Un nouvel aspect de structure n’est pas une sauvegarde éternelle contre le glissement dans l’opportunisme. Si du reste ces organismes se proposent en effet de transformer les luttes économiques du prolétariat, en mouvement révolutionnaire, que ne le font- ils sans conduire le prolétariat au compromis avec le patronat. La participation à toute lutte partielle du prolétariat est indéniablement nécessaire, mais la constitution d’organismes permanents basés sur les formes inférieures de la conscience et de la lutte classistes n’a plus de raison d’être en un temps où la révolution doit pouvoir surgir d’un moment à l’autre. Tout organe qui cherche dans une voie trompeuse le salut de la classe ouvrière, à l’heure où celui-ci ne peut être trouvé que dans la prise du pouvoir, est, par cela même, un agent de la contre-révolution. C’est justement pourquoi la méthode léniniste qui consiste à se tromper avec les masses, à les aider à se tromper, pour obtenir d’elles une confiance (bien mal placée) et se mettre à leur tête, est une méthode réactionnaire, enchaînant la conscience ouvrière aux erreurs du passé, et fournissant des remparts à la contre-révolution. Nous savons bien qu’on nous objectera que même le réformisme syndical est en avant des masses, que les masses sont passives et ne peuvent être amenées directement sur le terrain de la lutte politique. C’est supposer que les masses ne peuvent pas s’ébranler d’elles-mêmes pour l’assaut, sous le choc des événements.

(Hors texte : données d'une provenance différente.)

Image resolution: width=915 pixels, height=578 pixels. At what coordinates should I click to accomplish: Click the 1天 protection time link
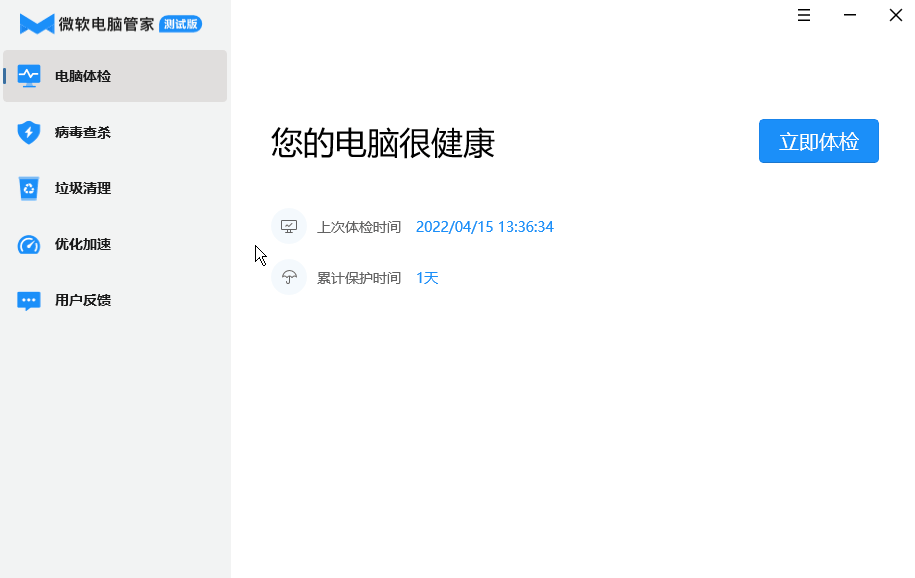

Car alors les remparts qu’on bâtit «en avant des masses» ne seront que des obstacles sous leurs pas, à l’heure de la révolution. Si les partis politiques et les syndicats actuels ont surtout pour contenu la partie du prolétariat qui peut obtenir actuellement quelque chose du capitalisme, ou qui se figure pouvoir l’obtenir, pourquoi les couches inférieures et profondes de la classe ouvrières, qui n’ont rien à espérer, et qui le sentent obscurément, viendraient-elles aujourd’hui à l’organisation? Pour qu’elles y viennent, il faut qu’on leur mente, qu’on leur fasse croire qu’elles attraperont quelque chose en luttant dans le sens réformiste, d’une façon conciliante, ou même d’une façon agressive. Pourquoi ne pas leur dire tout de suite la vérité? Pourquoi ne pas leur dire que les syndicats sont les organes de l’aristocratie ouvrière, que les partis sont corrompus par leur adaptation au régime qu’ils se proposent d’abolir, que la classe prolétarienne pendant la crise mortelle du capitalisme, doit concrétiser dans les organisations d’usines les résultats de son expérience, prendre conscience par elle-même des développements historique accélérés qui la mettent en face de sa tâche ou de son suicide, et se lancer à corps perdu dans une mêlée où les prolétaires « ont un monde à gagner, et tout au plus des chaînes à perdre ».